### Page extract
Form 8-K

 

 

UNITED STATES

SECURITIES AND EXCHANGE COMMISSION

WASHINGTON, D.C. 20549

 

 

FORM 8-K

 

 

CURRENT REPORT

PURSUANT TO SECTION 13 OR 15(D) OF THE

SECURITIES EXCHANGE ACT OF 1934

Date of Report (date of earliest event reported): March 28, 2012

 

 

Verso Paper Corp.

(Exact name of registrant as specified in its charter)

 

 

 

Delaware   001-34056   75-3217389

(State or other jurisdiction

of incorporation)

 

(Commission

File No.)

 

(IRS Employer

Identification No.)

 

 

Verso Paper Holdings LLC

(Exact name of registrant as specified in its charter)

 

 

 

Delaware   333-142283   56-2597634

(State or other jurisdiction

of incorporation)

 

(Commission

File No.)

 

(IRS Employer

Identification No.)

6775 Lenox Center Court, Suite 400

Memphis, Tennessee 38115-4436

(Address of principal executive offices)
######
== Aim of the task ==
From the Form 8-K cover page, list every Commission file number and IRS employer identification number, and name the registrant each one belongs to.
### Collected material
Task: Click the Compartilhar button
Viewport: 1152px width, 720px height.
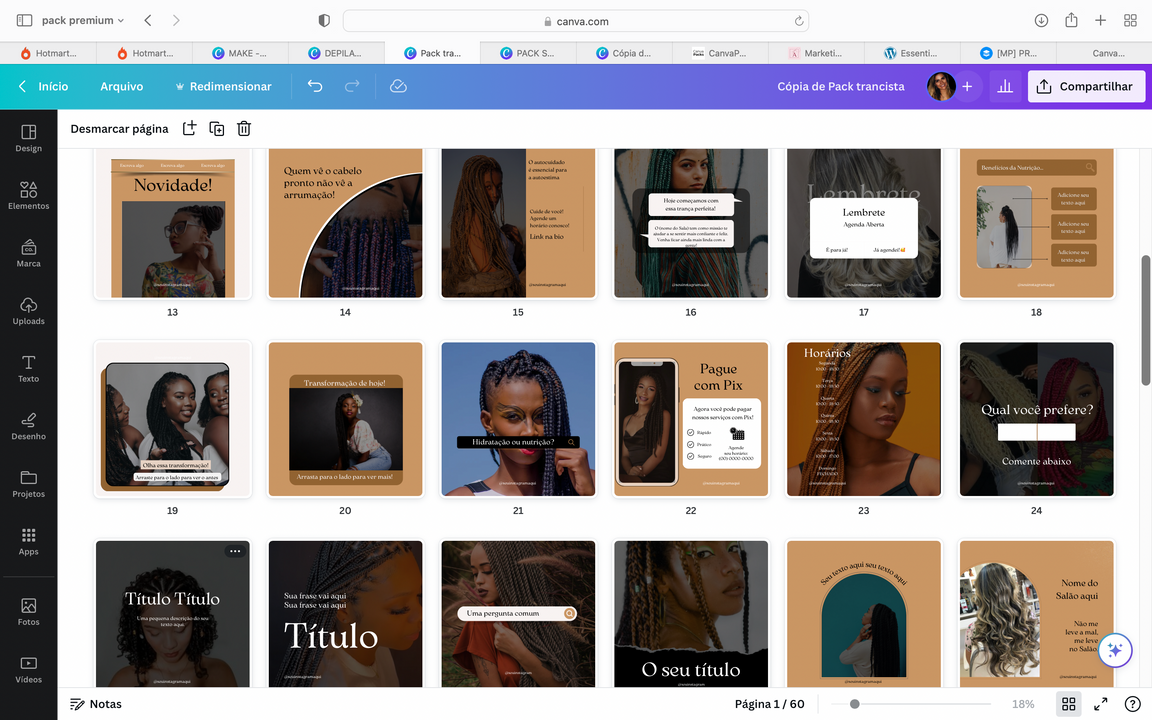Action: pos(1085,87)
######
== Problem solution ==
- Verso Paper Corp.: Commission File No. 001-34056
- Verso Paper Corp.: IRS Employer Identification No. 75-3217389
- Verso Paper Holdings LLC: Commission File No. 333-142283
- Verso Paper Holdings LLC: IRS Employer Identification No. 56-2597634